When you have debts to pay, saving money can seem counterintuitive. After all, quickly paying down debt is good. But what about an emergency fund? What about ensuring you have enough to cover your bills if you become unemployed? When someone we’ll call Jack posted a similar question online, just about everyone had advice on which option was better.
1. Eight Percent
Someone suggested Jack should first pay down anything with an interest rate over 8%. According to the netizen, investments usually run at 7-9%, and you can pay down a car or mortgage loan while saving money for retirement, emergency funds, etc.
2. Pay Down Debt
This choice was popular for many commenters to Jack’s question. His debt was manageable — about $4K — so it’s understandable. But if he’s using credit cards as a backup emergency fund, is that the best way to go, especially considering interest rates?
3. Emergency Fund
One person suggested that Jack put back enough for a decent six-month emergency fund and start paying off his debt. This amount would allow him to continue to pay his bills should something happen that made it impossible for him to work, and he’d have room to work with his creditors while he finds different employment or whatever he needs to do.
4. Cash Is King
While this isn’t as true now as during my childhood, cash still talks to people looking to make money quickly. My husband walked into a car dealership with $7,500 and walked out with a $10K vehicle, tax, tag, and title included. Although cash will work in the right circumstances, an emergency fund is essential.
5. Heavy Handed
When we think about debt, we often want to clear it as fast as possible, especially if we know it isn’t long-term debt like a car loan. However, that isn’t always the best approach, especially if you don’t have any funds set back for those inevitable emergencies life throws your way. Paying all your debt and having no savings can hurt you.

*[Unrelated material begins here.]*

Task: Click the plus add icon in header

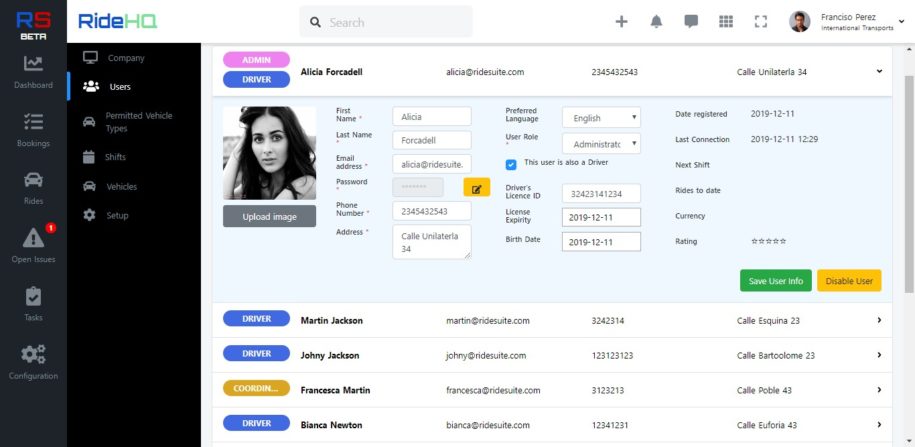Action: [x=621, y=21]
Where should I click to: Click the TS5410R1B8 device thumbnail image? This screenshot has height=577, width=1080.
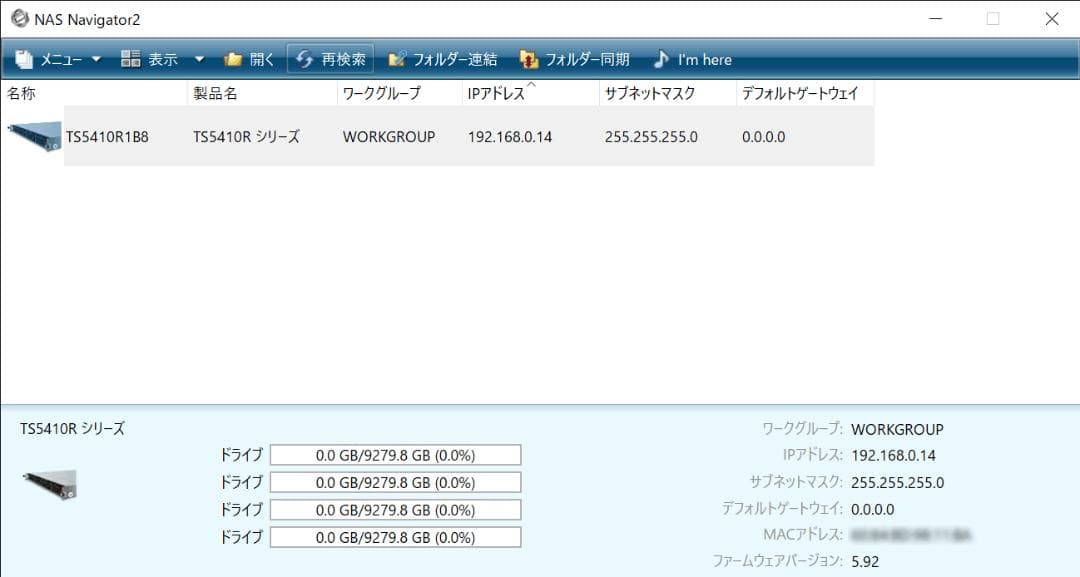coord(32,136)
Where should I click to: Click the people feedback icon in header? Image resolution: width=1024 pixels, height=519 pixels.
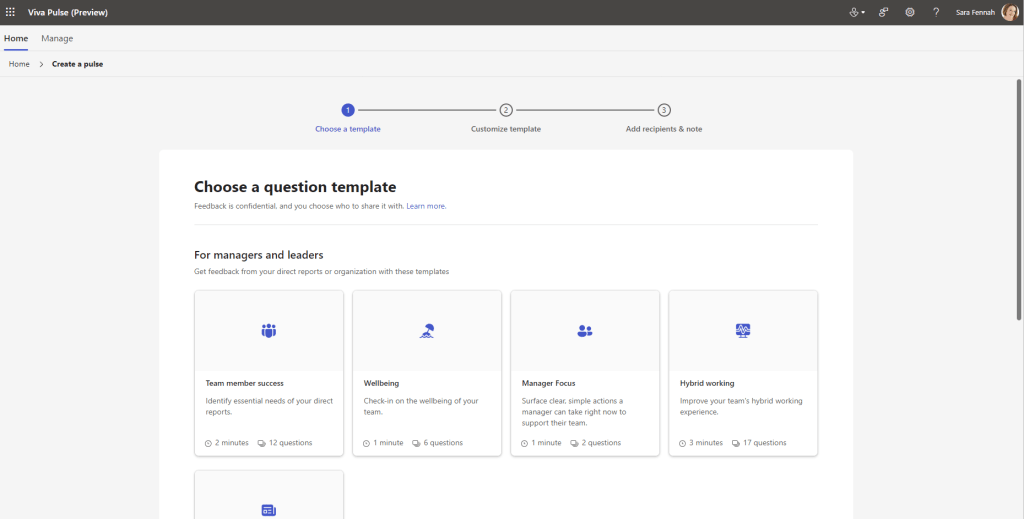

If you have a lot of high-interest debt, creating an emergency fund and ignoring the debt might not be the best approach, either. If you’ve got thousands of dollars in debt growing at 30% every month, you’ll owe astronomical amounts by the time you build up a solid six-month emergency stash. Sometimes, adding a little to your store while staying on top of your debt payment is better than skipping the debt altogether.
7. The No-Money Approach
Michael Dinich, a former certified financial planner and owner of Wealth of Geeks, believes an emergency fund is necessary before paying down debt. What if you don’t have any money set aside for unexpected circumstances like the loss of a job, major car repairs, or unforeseen medical bills? In that case, you’re asking to accrue considerably more debt than if you have cash to fall back on. If you have nothing set aside, start building your emergency fund as fast as possible, then tackle that debt mountain one chunk at a time.
8. Where to Store Savings
Figuring out where to put your emergency money is one question that CFPs get a lot. Do you place it in your 401(k) or a high-yield savings account? Should you keep the cash at home? A few good options are a savings account, even if it’s low-yield. Either way, you can withdraw that money should an unexpected expense arise. Also, if you have equity in your home, you can open a line of credit without increasing your monthly mortgage payment, should you need considerable access to money.
9. Costs to Consider
Many people avoid saving for emergencies because they need to know how much to save or what to consider. You should consider all household bills like mortgage payments, electrical costs, groceries, car payments, gas (propane and gasoline if needed), and other payments (outside of debt). Once you have that rounded figure, multiply it by the months you want to save for. If your bills total $3K and you want to save six months’ worth of bills, you’d need $18K in your emergency fund to have a nice cushion.
10. Variable Income
For entrepreneurs, solopreneurs, and the self-employed, funding an emergency stash when your income can vary wildly month-to-month is challenging to get a figure on. Still, covering your basic needs is essential. Get those regular house bills totaled and extend your savings out nine months to a year just in case you have some leaner months, which we all know happens when you work for yourself.
11. Too Much in Savings
If you are sitting on considerable savings, as in more than you need for a healthy emergency fund, consider withdrawing your portion over that emergency stash and paying down your debt. Sitting on more money than you need while interest accumulates on your debt is the last thing you want to do.
In the End
No matter where you stand with your debt and savings, it’s clear that having an emergency fund is a must. Being able to cover your monthly expenses should the unthinkable happen is excellent financial sense. So is paying down debt if you already have a good emergency money cushion. The best scenario is using extra savings you don’t need for any surprise expenses to pay that interest-yielding debt.